De : Présidentielles <presse@rabhi2002.net>
Date : Thu, 31 Jan 2002 18:29:18 +0100
À : <info@articque.com>
Objet : Présidentielles

Pour la France

et pour la Planète



Affirmer que la planète terre est la seule oasis connue à ce jour, perdue dans un immense désert sidéral n’est pas une métaphore. Cette réalité objective semble, cependant, ne pas être profondément intégrée par la conscience collective de l’humanité. Il s’agit, en effet d’un véritable « miracle » car il a fallu la conjonction de facteurs extrêmement précis pour que la vie puisse advenir sur cette sphère exceptionnelle. Ce phénomène se pose à l’intelligence humaine comme la grande question. Les uns ont cherché la réponse à cette énigme par la voie de la religion ou de la philosophie, et la science a tenté, avec les moyens qui lui sont propres, de fournir les éléments d’une compréhension rationnelle, positive. Aucune approche ne semble, vraiment, dissiper le mystère profond d’un réel incommensurable dans lequel nous sommes inclus. L’éveil et le développement de l’intelligence et de la conscience dont le genre humain est doté, lui ont permis d’habiter le monde d’une façon très différente des autres espèces. Tirant parti de ses ressources considérables, les êtres humains, tout en constituant un phénomène absolument unitaire, ont développé sur la planète la diversité de leurs sociétés et de leurs cultures. Au cours de cette aventure commune, nous avons, malheureusement, instauré un système fragmentaire à tous les niveaux, sociétés, cultures, religions, idéologies, etc. Ce système basé sur l’antagonisme des humains a généré beaucoup de violence sur fond de prédation. Les deux derniers siècles, voués à la technique et à la science nous ont doté, pour le meilleur et pour le pire, d’instruments d’une efficacité sans précédent, sans que nos pulsions de violence et de prédation aient été surmontées par une évolution positive de notre conscience. Le résultat est que nous sommes, aujourd’hui, confrontés à une sorte d’ultimatum qui nous fait obligation de changer ou de disparaître. Peut-être, avons-nous confondu nos aptitudes auxquelles nous devons des prouesses extraordinaires et l’intelligence seule capable de donner à nos aptitudes un ordre positivement constructif. De toutes ces aberrations est né un modèle de gestion planétaire qui, après un processus séculaire, s’exacerbe en une mondialisation qui fait de notre planète-paradis un enfer de souffrances et de destructions.

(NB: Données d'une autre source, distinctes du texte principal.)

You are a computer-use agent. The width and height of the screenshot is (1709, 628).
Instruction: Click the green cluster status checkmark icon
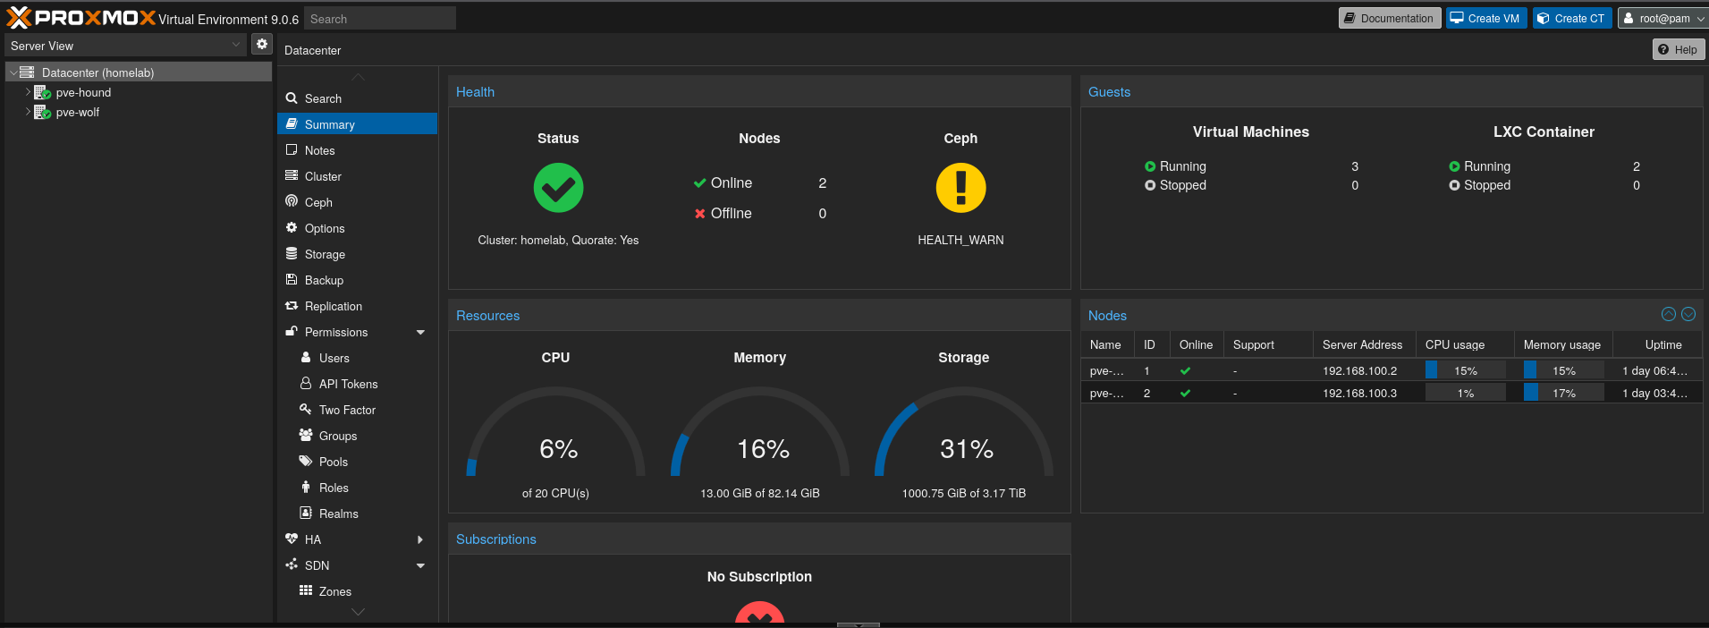[x=558, y=188]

En acceptant d’être candidat à l’élection présidentielle de 2002, j’ai voulu mettre à profit l’opportunité exceptionnelle de rendre hommage, en dépit de tout, à une vie qui n’attend que notre transformation et notre volonté pour nous rendre heureux d’être en vie.

Prendre soin de notre planète, respecter son intégrité physique et biologique, tirer parti de ses ressources avec modération, y instaurer la paix et la solidarité entre les humains, dans le respect des autres formes de vie, est le projet le plus réaliste et le plus magnifique qui soit. Comprendre ces impératifs, les incarner dans nos vies, est la plus haute forme d’intelligence. Il semble, cependant, difficile de continuer à bricoler un modèle dont les fondements sont erronés. Ce serait comme vouloir agir sur un navire dont nous ignorons la destination et dont nous épuisons les ressources et sapons les ¦uvres vives.

Il faut affirmer et réaffirmer que des solutions existent. Nous les évoquerons dans le courant de cette campagne. Cependant aucune solution technique ne suffira à changer le monde si la représentation et le sens que l’humain doit lui donner ne change pas. Nous disposons de merveilleux outils, mais au service de quelles consciences ?

C’est désormais l’état de notre planète qui doit guider la politique des Etats et, par conséquent, celle de la France.